Author: Craig Matovich
Date: 2007-01-06 17:33
On another reed experiment...
He said regarding trimming the tip,"Yeah, it's really not that hard to do with a plaque. Raising it at an angle on the chopping block makes a kind of curve shape to your tip, and never gives you a clean, straight cut across the top. Hence, my plaque cutting."
By cooincidence I was just yesterday wondering why clarinet and sax reeds have the reed tip curvature and we oboe and bassoon players emphasize cutting so straight a tip?
So, today I tried something different... I cut a curved tip on purpose.

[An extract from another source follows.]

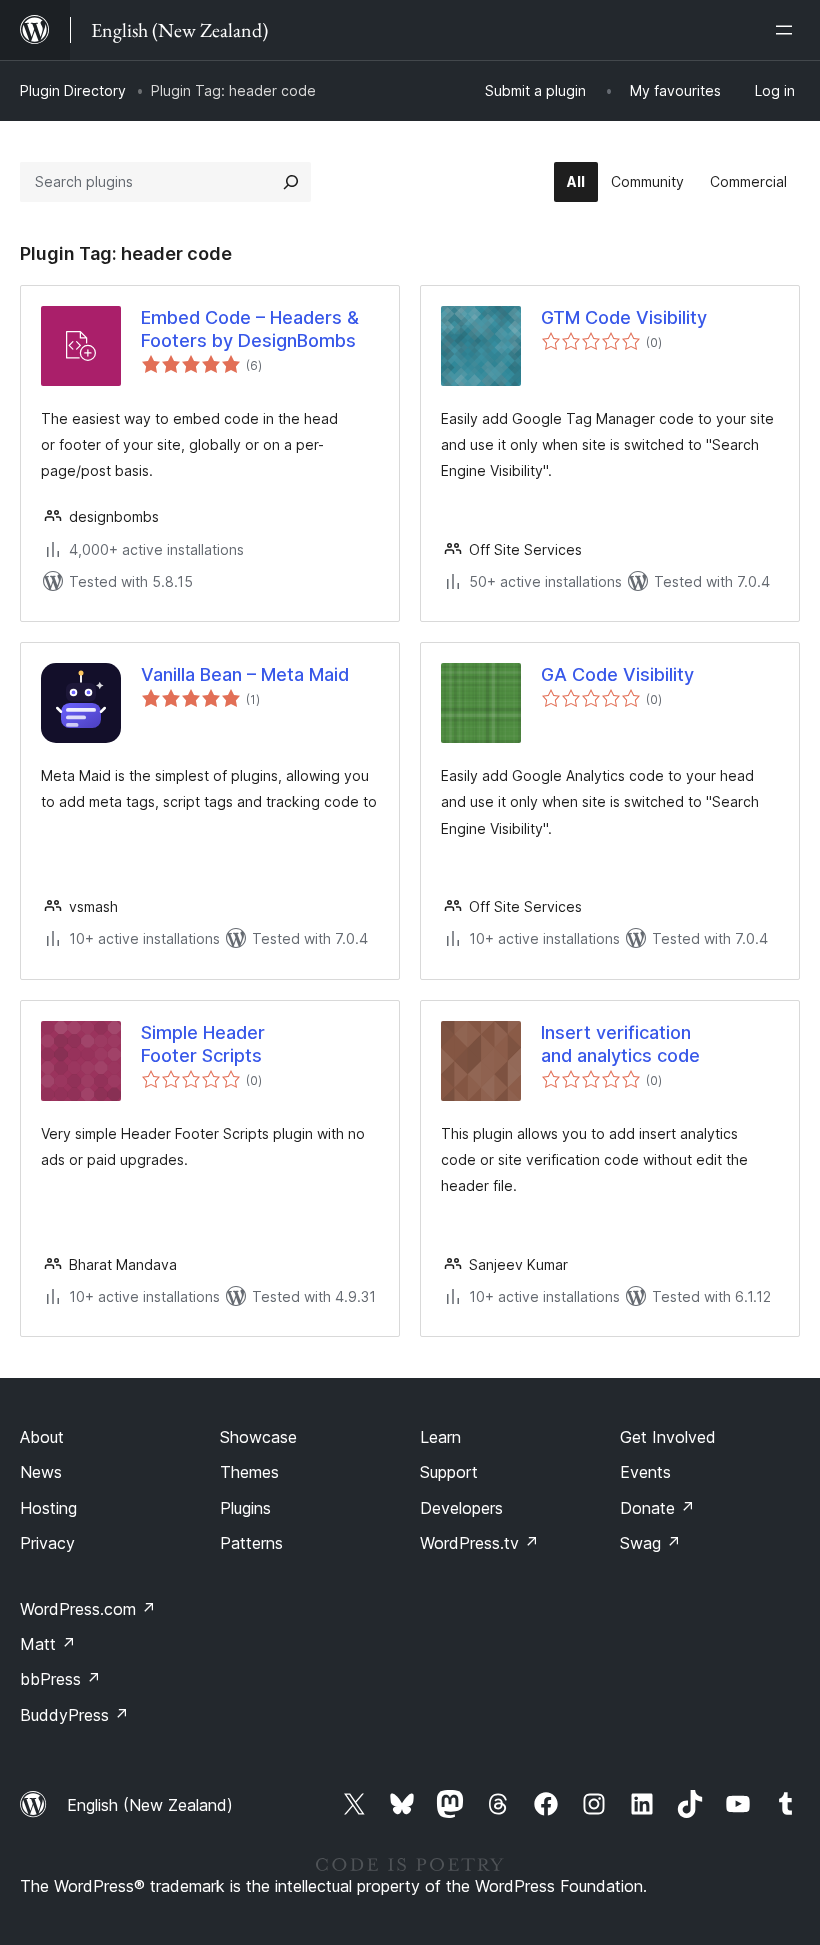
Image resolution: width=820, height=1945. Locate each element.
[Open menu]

After clipping to a offset tip in the usual 'straight' manner, I inserted the plaque and began nipping away at the corners until I'd emulated the curved shape of a sax reed.
I started with a 70 mm reed length, then clipped corner triangles about 1/2 mm, then worked the outside corners back to 69 mm and rounded the inside corners around to gradually meet the 70 mm portion of the tip.
In this case, there is still aprox. 1/3 the reed tip cut straight.
These are both 2nd day reeds, tied and opened yesterday, and today scraped until playable and still a bit low in pitch. A= 436 - 438 hz.
Since I was going to finish them to 68.5 - 69 mm anyway ( I use 46 mm tubes), I thought this would be a fun way to experiment without wasting good cane.
I am surprized at what happened and eager to see how they work tomorrow after drying and perhaps a bit more finishing.
Three things I note so far, the pitch came up a bit which I would not expect until I clip the tip again and the tongueing response really improved compared the the pre-rounded tip treatment and no other change was made except for a few minutes playing on them. And, I can't even make the annoying too much tongue popping sound...even tongueing striaght on the center.
p.s.-- I acknowledged in another post, I'm snow bound a going a bit nuts.
But there may still be something to this.